I) Rilevanza delle questioni.
Chiarito il contesto normativo, occorre stabilire se ricorrano i presupposti di cui all’art. 23 della l. 11 marzo 1953, n. 87 di rilevanza delle questioni di legittimità costituzionale e di non manifesta infondatezza delle stesse, necessari ai fini dell’ammissibilità del rinvio alla Corte Costituzionale.
Ora, il requisito della rilevanza implica che la questione dedotta abbia nel procedimento a quo un’incidenza attuale e non meramente eventuale ricorrente quando il dubbio investa una norma dalla cui applicazione il giudice dimostri di non poter prescindere, realizzando una pregiudizialità necessaria.

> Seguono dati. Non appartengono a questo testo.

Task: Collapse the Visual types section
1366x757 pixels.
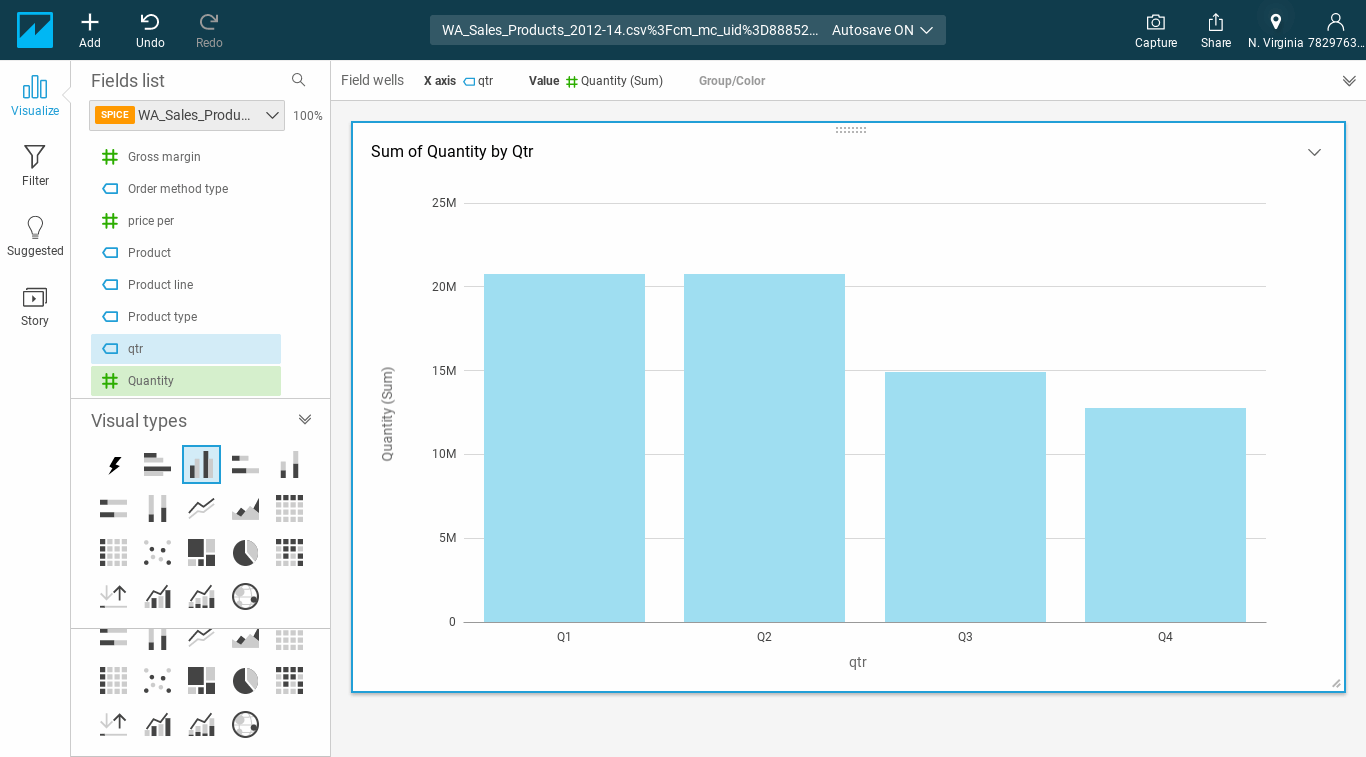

La pregiudizialità necessaria della questione di legittimità costituzionale rispetto alla decisione del giudizio a quo va intesa considerando tale decisione come conclusione di un itinerario logico, ciascuno dei cui passaggi può dare luogo a un incidente di costituzionalità, ogni qualvolta il giudice dubita della legittimità costituzionale delle disposizioni normative che, in quel momento, è chiamato ad applicare per la prosecuzione e/o la definizione del giudizio.
Nel caso di specie, non vi è dubbio che ricorra il requisito in parola, atteso che la definizione della domanda di accertamento del diritto al conseguimento dei compensi professionali senza le decurtazioni e le limitazioni previste dall’art. 9 del d.l. 24 giugno 2014, n. 90 proposta dai ricorrenti, presuppone necessariamente la declaratoria di incostituzionalità di tale disciplina.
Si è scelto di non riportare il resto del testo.